Le vrai problème n'est-il pas la folie humaine plutôt que l'intelligence artificielle des machines ?
Asimov avait assez bien cerné le sujet avec ses trois lois de la robotique : encore faut-il que l'homme soit assez sage pour cantonner les machines à un rôle utile pour l'humanité.

La véritable menace / l'IA et la robotique

Ce qu'il faut vraiment regarder, c'est ce qui se passe aujourd'hui dans la production et les services : une utilisation de plus en plus perfectionnée des robots et des TIC (technologies de l'information et de la communication).
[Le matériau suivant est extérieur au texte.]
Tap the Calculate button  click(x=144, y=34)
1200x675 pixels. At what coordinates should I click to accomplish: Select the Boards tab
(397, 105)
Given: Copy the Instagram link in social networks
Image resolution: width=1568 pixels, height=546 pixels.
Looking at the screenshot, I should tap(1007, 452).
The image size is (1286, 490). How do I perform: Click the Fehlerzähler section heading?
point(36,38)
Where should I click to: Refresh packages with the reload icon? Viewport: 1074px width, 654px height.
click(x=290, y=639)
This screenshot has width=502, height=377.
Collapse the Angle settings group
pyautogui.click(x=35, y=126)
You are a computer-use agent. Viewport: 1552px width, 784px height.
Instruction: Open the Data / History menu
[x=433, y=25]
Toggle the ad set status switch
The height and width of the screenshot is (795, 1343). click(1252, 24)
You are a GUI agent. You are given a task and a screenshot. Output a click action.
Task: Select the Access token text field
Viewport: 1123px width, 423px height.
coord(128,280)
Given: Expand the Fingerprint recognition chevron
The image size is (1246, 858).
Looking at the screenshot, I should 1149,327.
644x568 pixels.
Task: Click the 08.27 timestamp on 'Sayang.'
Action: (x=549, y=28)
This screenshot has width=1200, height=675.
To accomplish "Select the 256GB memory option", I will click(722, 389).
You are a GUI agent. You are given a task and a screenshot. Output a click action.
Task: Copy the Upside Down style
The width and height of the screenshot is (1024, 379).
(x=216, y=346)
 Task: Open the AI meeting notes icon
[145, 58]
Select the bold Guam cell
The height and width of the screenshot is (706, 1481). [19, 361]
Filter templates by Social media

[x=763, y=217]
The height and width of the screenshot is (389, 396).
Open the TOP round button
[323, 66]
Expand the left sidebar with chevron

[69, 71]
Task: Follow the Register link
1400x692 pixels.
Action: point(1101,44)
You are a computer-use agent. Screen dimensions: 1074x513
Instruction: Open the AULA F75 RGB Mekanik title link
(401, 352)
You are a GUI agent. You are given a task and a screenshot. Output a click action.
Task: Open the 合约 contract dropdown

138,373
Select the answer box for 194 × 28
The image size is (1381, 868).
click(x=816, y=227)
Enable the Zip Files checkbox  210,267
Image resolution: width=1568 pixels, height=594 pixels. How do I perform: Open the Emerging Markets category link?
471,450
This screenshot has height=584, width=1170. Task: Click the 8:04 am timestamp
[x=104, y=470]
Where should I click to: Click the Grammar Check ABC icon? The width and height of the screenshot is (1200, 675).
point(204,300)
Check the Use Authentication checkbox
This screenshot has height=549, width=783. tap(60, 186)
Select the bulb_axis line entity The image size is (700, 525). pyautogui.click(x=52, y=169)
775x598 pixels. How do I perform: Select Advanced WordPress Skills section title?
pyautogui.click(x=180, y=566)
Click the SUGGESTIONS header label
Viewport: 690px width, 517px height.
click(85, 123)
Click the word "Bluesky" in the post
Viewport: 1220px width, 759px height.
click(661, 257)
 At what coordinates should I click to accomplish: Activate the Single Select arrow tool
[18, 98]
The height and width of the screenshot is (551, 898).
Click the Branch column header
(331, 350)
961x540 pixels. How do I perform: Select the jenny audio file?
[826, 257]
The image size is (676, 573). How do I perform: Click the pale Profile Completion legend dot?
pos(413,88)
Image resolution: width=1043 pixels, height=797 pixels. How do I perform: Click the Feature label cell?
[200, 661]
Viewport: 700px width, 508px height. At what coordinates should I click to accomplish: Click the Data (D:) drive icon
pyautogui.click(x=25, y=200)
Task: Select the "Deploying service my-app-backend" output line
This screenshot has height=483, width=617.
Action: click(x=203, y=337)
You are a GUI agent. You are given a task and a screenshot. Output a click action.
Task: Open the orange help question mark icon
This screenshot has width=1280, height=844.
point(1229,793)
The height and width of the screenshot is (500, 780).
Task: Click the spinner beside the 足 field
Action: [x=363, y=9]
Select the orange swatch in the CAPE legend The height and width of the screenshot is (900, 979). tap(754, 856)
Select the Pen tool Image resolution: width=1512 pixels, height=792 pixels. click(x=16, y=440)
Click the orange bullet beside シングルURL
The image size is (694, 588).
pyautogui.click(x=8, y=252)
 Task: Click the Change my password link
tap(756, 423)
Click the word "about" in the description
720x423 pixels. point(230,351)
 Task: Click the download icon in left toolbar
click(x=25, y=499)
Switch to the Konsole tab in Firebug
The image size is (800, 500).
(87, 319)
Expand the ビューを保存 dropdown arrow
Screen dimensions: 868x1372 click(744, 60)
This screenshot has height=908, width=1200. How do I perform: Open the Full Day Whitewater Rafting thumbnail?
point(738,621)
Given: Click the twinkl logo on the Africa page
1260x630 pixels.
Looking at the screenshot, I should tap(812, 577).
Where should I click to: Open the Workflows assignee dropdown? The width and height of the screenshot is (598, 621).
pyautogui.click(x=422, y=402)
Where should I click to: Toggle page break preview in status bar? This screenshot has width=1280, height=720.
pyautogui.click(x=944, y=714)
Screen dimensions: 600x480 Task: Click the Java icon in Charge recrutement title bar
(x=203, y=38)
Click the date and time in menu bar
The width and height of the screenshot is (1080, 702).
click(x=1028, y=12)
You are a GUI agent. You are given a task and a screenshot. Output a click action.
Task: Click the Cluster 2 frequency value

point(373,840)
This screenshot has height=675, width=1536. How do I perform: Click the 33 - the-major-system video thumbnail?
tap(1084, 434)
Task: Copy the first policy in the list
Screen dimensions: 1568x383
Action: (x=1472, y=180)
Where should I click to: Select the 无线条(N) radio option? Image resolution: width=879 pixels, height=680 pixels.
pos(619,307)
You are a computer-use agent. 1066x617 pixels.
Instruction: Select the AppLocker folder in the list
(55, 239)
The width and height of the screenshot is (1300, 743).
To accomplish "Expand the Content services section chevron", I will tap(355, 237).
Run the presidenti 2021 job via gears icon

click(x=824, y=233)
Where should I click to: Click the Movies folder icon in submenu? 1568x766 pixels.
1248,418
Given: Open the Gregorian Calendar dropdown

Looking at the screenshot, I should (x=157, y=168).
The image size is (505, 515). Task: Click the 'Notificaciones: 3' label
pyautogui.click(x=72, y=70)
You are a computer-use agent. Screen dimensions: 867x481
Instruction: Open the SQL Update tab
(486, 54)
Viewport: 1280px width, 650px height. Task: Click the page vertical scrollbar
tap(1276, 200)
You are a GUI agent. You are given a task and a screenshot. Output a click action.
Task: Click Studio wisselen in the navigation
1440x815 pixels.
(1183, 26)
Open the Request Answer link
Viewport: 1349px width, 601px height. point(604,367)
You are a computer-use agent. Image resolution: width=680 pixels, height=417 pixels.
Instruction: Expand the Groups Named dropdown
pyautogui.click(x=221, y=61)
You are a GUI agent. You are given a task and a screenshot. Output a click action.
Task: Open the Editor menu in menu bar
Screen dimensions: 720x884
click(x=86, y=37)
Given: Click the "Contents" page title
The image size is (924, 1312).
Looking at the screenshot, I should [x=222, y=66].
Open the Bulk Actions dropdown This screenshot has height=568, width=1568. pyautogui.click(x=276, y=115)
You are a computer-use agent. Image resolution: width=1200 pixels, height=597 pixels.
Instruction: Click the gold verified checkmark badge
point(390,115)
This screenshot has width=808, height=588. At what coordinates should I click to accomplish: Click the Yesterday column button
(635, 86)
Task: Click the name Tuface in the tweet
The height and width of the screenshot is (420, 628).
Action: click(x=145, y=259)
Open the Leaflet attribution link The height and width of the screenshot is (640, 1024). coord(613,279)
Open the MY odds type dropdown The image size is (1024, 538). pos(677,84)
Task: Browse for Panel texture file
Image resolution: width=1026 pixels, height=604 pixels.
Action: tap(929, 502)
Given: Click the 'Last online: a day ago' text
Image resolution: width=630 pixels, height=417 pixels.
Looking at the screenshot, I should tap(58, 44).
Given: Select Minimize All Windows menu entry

On assiste à un déplacement des tâches : de plus en plus d'emplois dans la production et les services sont "détruits" par le développement de ces nouvelles technologies.
Dans un article précédent (on était loin de l'IA) j'avais expliqué comment un programme de tracé automatique de graphes PERT avaient permis de fermer une équipe d'une vingtaine de dessinateurs-projeteurs dans une société d'ingénierie. Aujourd'hui c'est à la puissance 10 (ou presque) que cela se passe partout dans le monde.
On crée une masse de chauffeurs-livreurs, mais on supprime une masse d'employés de bureaux, d'agents du commerce ou des banques, d'ouvriers qualifiés. Tôt ou tard l'enseignement sera touché à son tour, voire la médecine...

C'est une crise de civilisation que nous commençons tout juste à vivre !
Si l'on ne s'y attelle pas c'est un précipice qui va cliver la société entre les nantis (tout court) et les nantis de la connaissance, et les laissés pour compte, précaires ou chômeurs.